Lay out every line of the listing below, from the line containing "How do I perform: Underline" down to the line containing "Click the Floor plan sketch icon", as a Markdown table with the columns Row and Text. Number each line in Row and skip any blank lines.

_ _ _

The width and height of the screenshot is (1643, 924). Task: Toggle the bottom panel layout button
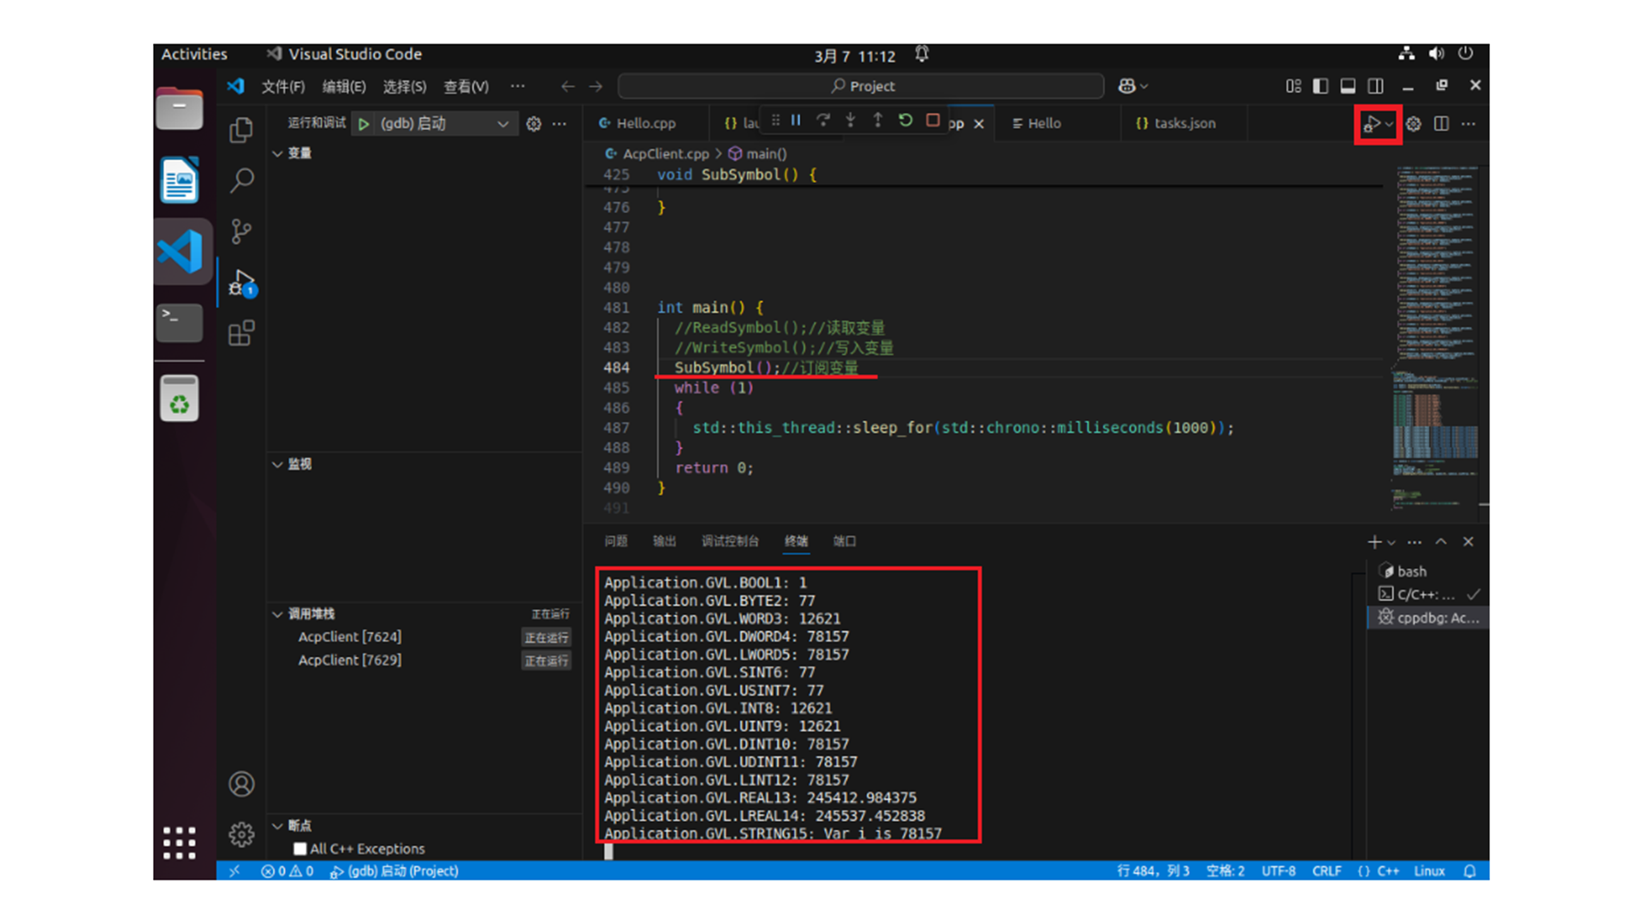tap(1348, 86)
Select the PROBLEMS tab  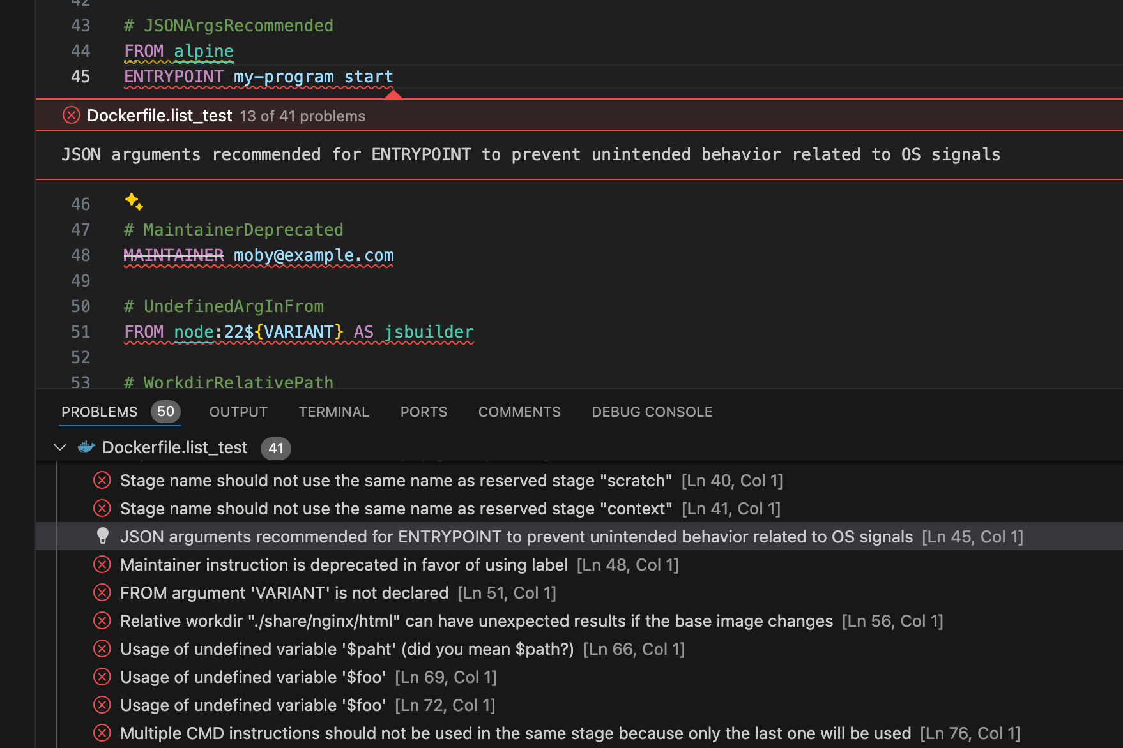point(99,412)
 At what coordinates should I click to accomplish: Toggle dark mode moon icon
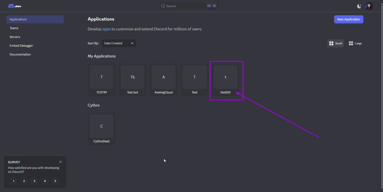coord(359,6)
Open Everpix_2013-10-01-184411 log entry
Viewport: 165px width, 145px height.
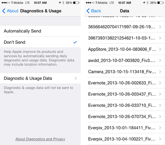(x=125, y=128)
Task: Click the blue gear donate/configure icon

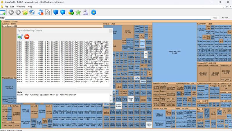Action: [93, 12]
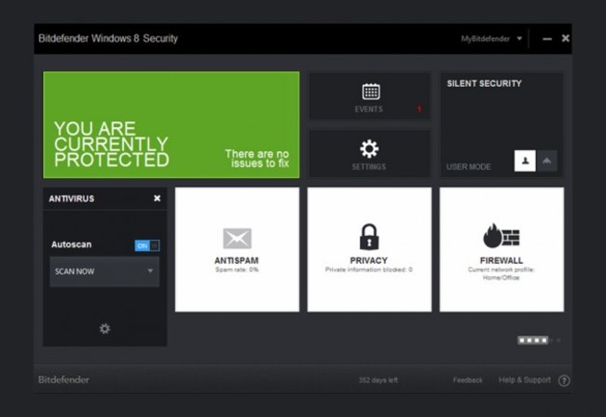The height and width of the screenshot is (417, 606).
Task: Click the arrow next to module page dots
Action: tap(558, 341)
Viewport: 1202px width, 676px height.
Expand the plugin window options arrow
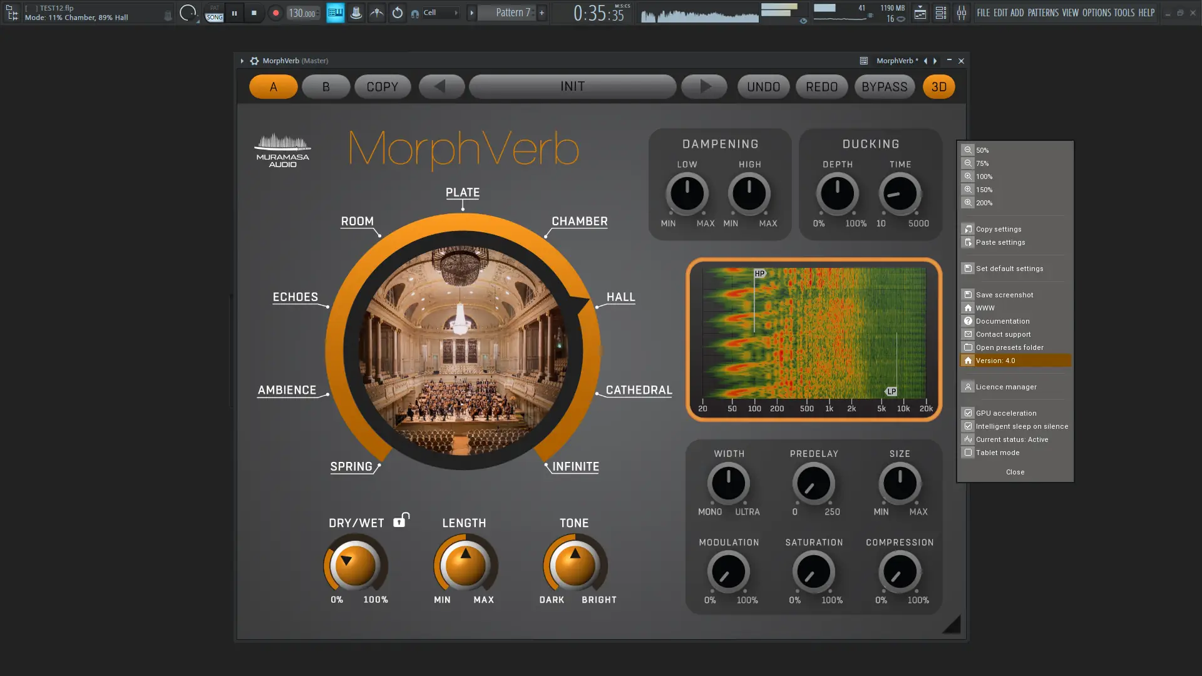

_ _ _

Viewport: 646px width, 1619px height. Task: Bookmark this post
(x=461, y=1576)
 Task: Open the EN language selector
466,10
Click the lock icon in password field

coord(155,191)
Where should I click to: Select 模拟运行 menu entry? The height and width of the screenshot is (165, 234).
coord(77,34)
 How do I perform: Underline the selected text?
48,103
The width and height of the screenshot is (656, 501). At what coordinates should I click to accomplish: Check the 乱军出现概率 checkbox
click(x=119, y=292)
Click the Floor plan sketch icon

_ _ _

§ Solved problem:
| Row | Text |
|---|---|
| 1 |  How do I perform: Underline the selected text? |
| 2 | 48,103 |
| 3 | The width and height of the screenshot is (656, 501). At what coordinates should I click to accomplish: Check the 乱军出现概率 checkbox |
| 4 | click(x=119, y=292) |
| 5 | Click the Floor plan sketch icon |